Friday, July 22, 2011

Photoessay #1458 - Promises


The carpet is finally coming off upstairs. Lots of banging and scraping going on. Teddy is just staying downstairs with me; doesn't want to have anything to do with all that scary stuff.

Also, I got(overpriced) hotel reservations for graduation weekend in Ann Arbor next spring. Yay!

The next topic for my Inner Circle writing group is Promises (based on the Readers Write column for The Sun).

I've written a light childhood story, pretty simple, without trauma, which I will include. The 1963 picture featured of myself and my brother was taken at Disneyland and features the hat that plays a big part in the story.

I'm thinking of expanding this piece into a Promises triptych. Should I write about Promises that I have made? Promises made to me? I want to feature an early David Baily lyric:

Everybody
Thinks tomorrow
Is a promise
That they deserve

Not sure of the title "A Reckless Promise"?


"If your answer is correct, I'll eat your hat!, my six grade math teacher declared in frustration. I had questioned a problem that he had chalked on the board. I did it a different way and came up with a different answer. He kept telling me I was wrong but I held my ground. Generally, I didn't call attention to myself. Especially in the sixth grade where I certainly judged myself wanting in many areas. But I was good at math and I was pretty sure I was right. I did not give up and persisted, questioning his method.

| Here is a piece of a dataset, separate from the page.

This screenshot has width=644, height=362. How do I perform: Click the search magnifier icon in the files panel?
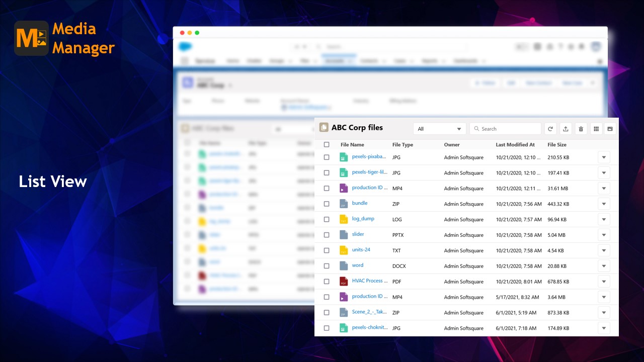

"Really?", I thought, "He'll eat his hat?" But my math teacher didn't elaborate and moved on with the lesson.

I went home and thought about that math problem. I worked it and reworked it. I was still right. I showed the problem to my dad, the engineer. He agreed with my solution.

"He said he would eat my hat if I was right, do you think he meant it? You think I can really get him to do it? " I asked my father.

My father laughed, "I don't know but you might get pretty close. Maybe he'll take a bite." This surprised me because our house was run on the 'The teacher is right and you are wrong' principle.

I pondered if I was willing to risk the humiliation if I truly was wrong. I consulted a few other people and everybody came up with my answer. The only thing left to do was to select the hat for him to eat. I picked out a purple felt number from Disneyland. It came with my name embroidered in white thread across the brim and a two foot long shocking pink silky feather sticking straight up. I had carefully kept in on a high shelf away from my younger brother and sister. I loved to run my hand down the soft vanes of the feather.

The next day, I carefully stowed the hat in a brown paper bag, stapling the top. I wasn't really sure if I would go through with this. I wanted to keep my options open. But word leaked out in the morning about my purple Disneyland hat with the big feather. The class members all remembered the teacher's promise. Nobody, however, was interested in my math solution.

We attended a sixth grade program where the class moved from teacher to teacher. Math was close to the center of the day and the class members were pumped. As soon as the math teacher walked in, he was bombarded with comments about the hat. Everyone looked to me. I again drew my solution on the board. He saw that I was correct. With a flourish, I whipped the purple Disneyland hat out of the bag. He knew he was in trouble when he saw that hat. The class reacted in glee, insisting that he had promised to eat my hat. There I stood, a small dark girl, good at math, holding a hat with a long pink feather with floppy silky vanes.

He stuttered and stumbled and somehow convinced us to wait until the next day. He returned to the math lesson.

The next day, the principal came in and gave us some lecture about something to do with the hat and teacher, don't remember what. Then the teacher himself got up and started a long involved impassioned description of some intestinal condition he had complete with diagrams and drawings on the board. Bottom line: he couldn't eat the hat prominently displayed in the front of the room. Then he passed out candy bars to everybody instead of eating the purple Disneyland felt hat.

He admitted that I had been right in the math problem.

I am sure that he never used that phrase again.